● **WHAT THE EXERCISE ASKS**: Copy out every line of the material below exactly as it stands.

● **PROVIDED MATERIAL**:
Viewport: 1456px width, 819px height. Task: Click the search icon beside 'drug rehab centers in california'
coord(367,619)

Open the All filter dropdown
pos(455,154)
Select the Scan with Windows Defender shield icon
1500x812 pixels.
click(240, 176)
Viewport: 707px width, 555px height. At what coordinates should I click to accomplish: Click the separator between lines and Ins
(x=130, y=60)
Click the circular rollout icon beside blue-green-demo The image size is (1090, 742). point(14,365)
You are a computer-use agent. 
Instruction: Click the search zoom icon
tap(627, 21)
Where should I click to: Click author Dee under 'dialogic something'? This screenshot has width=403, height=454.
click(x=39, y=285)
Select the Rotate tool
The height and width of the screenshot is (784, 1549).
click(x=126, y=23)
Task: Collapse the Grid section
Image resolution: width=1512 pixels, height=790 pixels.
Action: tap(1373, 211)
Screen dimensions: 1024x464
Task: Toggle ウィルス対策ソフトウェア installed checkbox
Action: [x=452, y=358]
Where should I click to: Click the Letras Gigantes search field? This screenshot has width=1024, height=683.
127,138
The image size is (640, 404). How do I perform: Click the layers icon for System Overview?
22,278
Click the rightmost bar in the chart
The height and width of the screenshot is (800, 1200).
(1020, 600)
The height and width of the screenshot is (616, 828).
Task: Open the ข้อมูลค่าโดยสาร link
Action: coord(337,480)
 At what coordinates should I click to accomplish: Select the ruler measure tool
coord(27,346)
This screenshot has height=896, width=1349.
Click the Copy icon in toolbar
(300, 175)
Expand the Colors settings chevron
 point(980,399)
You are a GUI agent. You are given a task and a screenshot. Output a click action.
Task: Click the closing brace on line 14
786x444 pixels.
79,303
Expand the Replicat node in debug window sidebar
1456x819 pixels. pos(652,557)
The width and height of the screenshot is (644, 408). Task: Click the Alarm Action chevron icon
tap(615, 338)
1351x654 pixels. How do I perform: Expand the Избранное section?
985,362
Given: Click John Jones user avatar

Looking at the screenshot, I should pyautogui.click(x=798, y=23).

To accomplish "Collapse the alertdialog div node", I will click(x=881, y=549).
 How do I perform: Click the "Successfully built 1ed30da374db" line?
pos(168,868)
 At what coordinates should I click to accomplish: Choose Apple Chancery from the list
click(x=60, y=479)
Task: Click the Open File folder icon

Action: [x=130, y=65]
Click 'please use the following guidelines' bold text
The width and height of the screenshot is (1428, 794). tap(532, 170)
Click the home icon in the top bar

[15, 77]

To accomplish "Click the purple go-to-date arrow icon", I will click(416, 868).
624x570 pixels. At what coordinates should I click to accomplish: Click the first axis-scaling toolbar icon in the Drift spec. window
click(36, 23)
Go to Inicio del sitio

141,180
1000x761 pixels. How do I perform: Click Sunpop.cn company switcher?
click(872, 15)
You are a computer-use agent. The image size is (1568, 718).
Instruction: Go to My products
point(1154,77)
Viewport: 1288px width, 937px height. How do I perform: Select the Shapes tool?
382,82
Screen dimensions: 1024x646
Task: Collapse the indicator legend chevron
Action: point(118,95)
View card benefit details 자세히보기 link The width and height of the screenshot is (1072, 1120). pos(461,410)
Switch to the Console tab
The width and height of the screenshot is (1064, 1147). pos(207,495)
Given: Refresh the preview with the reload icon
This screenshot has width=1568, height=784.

● **OUTPUT FOR THIS EXERCISE**:
Viewport: 1456px width, 819px height. Task: Click the search icon beside 'drug rehab centers in california'
coord(367,619)

Open the All filter dropdown
pos(455,154)
Select the Scan with Windows Defender shield icon
1500x812 pixels.
click(240, 176)
Viewport: 707px width, 555px height. At what coordinates should I click to accomplish: Click the separator between lines and Ins
(x=130, y=60)
Click the circular rollout icon beside blue-green-demo The image size is (1090, 742). point(14,365)
You are a computer-use agent. 
Instruction: Click the search zoom icon
tap(627, 21)
Where should I click to: Click author Dee under 'dialogic something'? This screenshot has width=403, height=454.
click(x=39, y=285)
Select the Rotate tool
The height and width of the screenshot is (784, 1549).
click(x=126, y=23)
Task: Collapse the Grid section
Image resolution: width=1512 pixels, height=790 pixels.
Action: tap(1373, 211)
Screen dimensions: 1024x464
Task: Toggle ウィルス対策ソフトウェア installed checkbox
Action: [x=452, y=358]
Where should I click to: Click the Letras Gigantes search field? This screenshot has width=1024, height=683.
127,138
The image size is (640, 404). How do I perform: Click the layers icon for System Overview?
22,278
Click the rightmost bar in the chart
The height and width of the screenshot is (800, 1200).
(1020, 600)
The height and width of the screenshot is (616, 828).
Task: Open the ข้อมูลค่าโดยสาร link
Action: coord(337,480)
 At what coordinates should I click to accomplish: Select the ruler measure tool
coord(27,346)
This screenshot has height=896, width=1349.
Click the Copy icon in toolbar
(300, 175)
Expand the Colors settings chevron
 point(980,399)
You are a GUI agent. You are given a task and a screenshot. Output a click action.
Task: Click the closing brace on line 14
786x444 pixels.
79,303
Expand the Replicat node in debug window sidebar
1456x819 pixels. pos(652,557)
The width and height of the screenshot is (644, 408). Task: Click the Alarm Action chevron icon
tap(615, 338)
1351x654 pixels. How do I perform: Expand the Избранное section?
985,362
Given: Click John Jones user avatar

Looking at the screenshot, I should pyautogui.click(x=798, y=23).

To accomplish "Collapse the alertdialog div node", I will click(x=881, y=549).
 How do I perform: Click the "Successfully built 1ed30da374db" line?
pos(168,868)
 At what coordinates should I click to accomplish: Choose Apple Chancery from the list
click(x=60, y=479)
Task: Click the Open File folder icon

Action: [x=130, y=65]
Click 'please use the following guidelines' bold text
The width and height of the screenshot is (1428, 794). tap(532, 170)
Click the home icon in the top bar

[15, 77]

To accomplish "Click the purple go-to-date arrow icon", I will click(416, 868).
624x570 pixels. At what coordinates should I click to accomplish: Click the first axis-scaling toolbar icon in the Drift spec. window
click(36, 23)
Go to Inicio del sitio

141,180
1000x761 pixels. How do I perform: Click Sunpop.cn company switcher?
click(872, 15)
You are a computer-use agent. The image size is (1568, 718).
Instruction: Go to My products
point(1154,77)
Viewport: 1288px width, 937px height. How do I perform: Select the Shapes tool?
382,82
Screen dimensions: 1024x646
Task: Collapse the indicator legend chevron
Action: point(118,95)
View card benefit details 자세히보기 link The width and height of the screenshot is (1072, 1120). pos(461,410)
Switch to the Console tab
The width and height of the screenshot is (1064, 1147). pos(207,495)
Given: Refresh the preview with the reload icon
This screenshot has width=1568, height=784.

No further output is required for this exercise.